Capítulo 7

Esa misma mañana (algunas horas antes), en la ciudad de Barcelona, España…

 

Una vagoneta de color negro brillante se estacionó justo frente a la vivienda de Sergei Sokolov. Casi de inmediato bajaron dos individuos, quienes a toda prisa irrumpieron de manera fácil en el departamento pues la puerta se encontraba abierta.

Uno de los hombres, de regular tamaño, con una fisonomía típica de los nativos del Medio Oriente, tez morena, cuencas oculares hundidas matizadas con un par de ojeras muy oscuras que lograban expresar una mirada desafiante y amenazadora; barba abundante y descuidada; y una nariz tosca; preguntó con tono mandón y amenazador en idioma español justo al ingresar al inmueble—. ¿Dónde está el viejo?

—En su recamara, allá arriba —contestó ofuscada María al tiempo que señaló con su índice derecho en dirección a la habitación de su patrón.

De inmediato Farid se encaminó hasta la planta alta, al instante que extrajo de entre sus ropas una pistola y le indicaba a su compañero — ¡Quédate ahí a vigilar!

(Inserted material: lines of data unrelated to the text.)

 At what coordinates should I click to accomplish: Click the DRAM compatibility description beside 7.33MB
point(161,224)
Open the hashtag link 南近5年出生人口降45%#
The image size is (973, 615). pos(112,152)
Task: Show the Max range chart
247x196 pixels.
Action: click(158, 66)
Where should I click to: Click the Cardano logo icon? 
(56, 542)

Su compañero asintió con la cabeza, cerró la puerta de la morada, se colocó en posición de descanso obstruyendo el acceso y con gran rapidez extrajo igualmente de la parte trasera de su cintura un arma de fuego, que mantuvo entre sus manos listo para actuar en caso de ser necesario. Giró la mirada hacia la mucama por unos instantes y sin decirle nada regresó la atención hacia su secuaz.

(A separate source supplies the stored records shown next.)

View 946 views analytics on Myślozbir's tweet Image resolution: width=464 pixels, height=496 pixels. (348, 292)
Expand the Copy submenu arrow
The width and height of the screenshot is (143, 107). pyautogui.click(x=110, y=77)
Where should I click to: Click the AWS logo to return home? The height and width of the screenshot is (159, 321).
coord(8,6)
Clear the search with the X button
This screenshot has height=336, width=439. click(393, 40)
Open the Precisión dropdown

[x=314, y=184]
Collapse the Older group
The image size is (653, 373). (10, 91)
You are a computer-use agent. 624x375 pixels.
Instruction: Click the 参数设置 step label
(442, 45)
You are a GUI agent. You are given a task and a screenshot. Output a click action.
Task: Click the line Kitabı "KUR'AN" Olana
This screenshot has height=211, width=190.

Tras cuatro largas zancadas, Farid llegó hasta la habitación de Sergei, y sin más, abrió la puerta de la misma de una fuerte patada. Apuntó con el arma al científico ruso al mismo tiempo que le dijo:

—Tendrás que ir con nosotros vejestorio, el jefe te requiere.

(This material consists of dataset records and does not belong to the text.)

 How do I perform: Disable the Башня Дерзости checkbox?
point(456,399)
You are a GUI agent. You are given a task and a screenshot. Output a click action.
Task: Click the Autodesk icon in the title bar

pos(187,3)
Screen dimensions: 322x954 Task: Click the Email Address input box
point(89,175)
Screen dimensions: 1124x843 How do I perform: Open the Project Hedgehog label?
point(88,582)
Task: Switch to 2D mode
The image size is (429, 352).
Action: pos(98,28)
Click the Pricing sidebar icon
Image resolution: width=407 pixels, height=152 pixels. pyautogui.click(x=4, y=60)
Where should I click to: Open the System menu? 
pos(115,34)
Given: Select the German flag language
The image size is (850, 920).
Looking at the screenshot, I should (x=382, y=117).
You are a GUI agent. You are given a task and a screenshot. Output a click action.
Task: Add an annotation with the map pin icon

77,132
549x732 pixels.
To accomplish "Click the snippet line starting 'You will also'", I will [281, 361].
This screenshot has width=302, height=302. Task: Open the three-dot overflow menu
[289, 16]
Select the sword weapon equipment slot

— ¿Qué sucede?, ¡no hay necesidad de actuar de esta manera!, podrían ser más cordiales.

— ¡Cállate ya vejete y haz lo que te digo! —Farid gritó insultante sin dejar de apuntarle con su arma.

Sergei temeroso de ser lastimado dejó por un lado el libro que tenía entre sus manos, se levantó de la cama en la que hasta hace unos minutos yacía cómodamente recostado disfrutando de la lectura, y obedeció al amenazante hombre.

Apenas si alcanzó a tomar un abrigo que Farid de inmediato le arrebató para comprobar que no tuviera algún tipo de arma escondida, una vez cerciorado el hecho, se lo arrojó de nuevo con violencia sobre su cuerpo y bajó las escaleras por detrás de él, siempre apuntándole con el arma.

—Asómate a la calle con cuidado, y si no hay moros en la costa abre la camioneta —dijo el de aspecto Árabe, dirigiéndose esta vez a su cómplice ante la atónita mirada de María, quien simplemente se recargo expectante y temerosa contra la pared.

Alberto, de origen español, compañero y cómplice del barbado hombre obedeció de inmediato, se asomó al exterior como le fue ordenado, y al constatar que la calle lucía vacía le hizo una señal a Farid; éste de inmediato se dirigió a la parte trasera de la furgoneta llevando casi a rastras al padre de Sasha, lo ingresó a la misma entre manoteos y empujones. El científico, sin decir palabra finalmente aceptó la situación sin resistirse más.

Posteriormente los dos agresores abordaron el vehículo y se marcharon a toda prisa.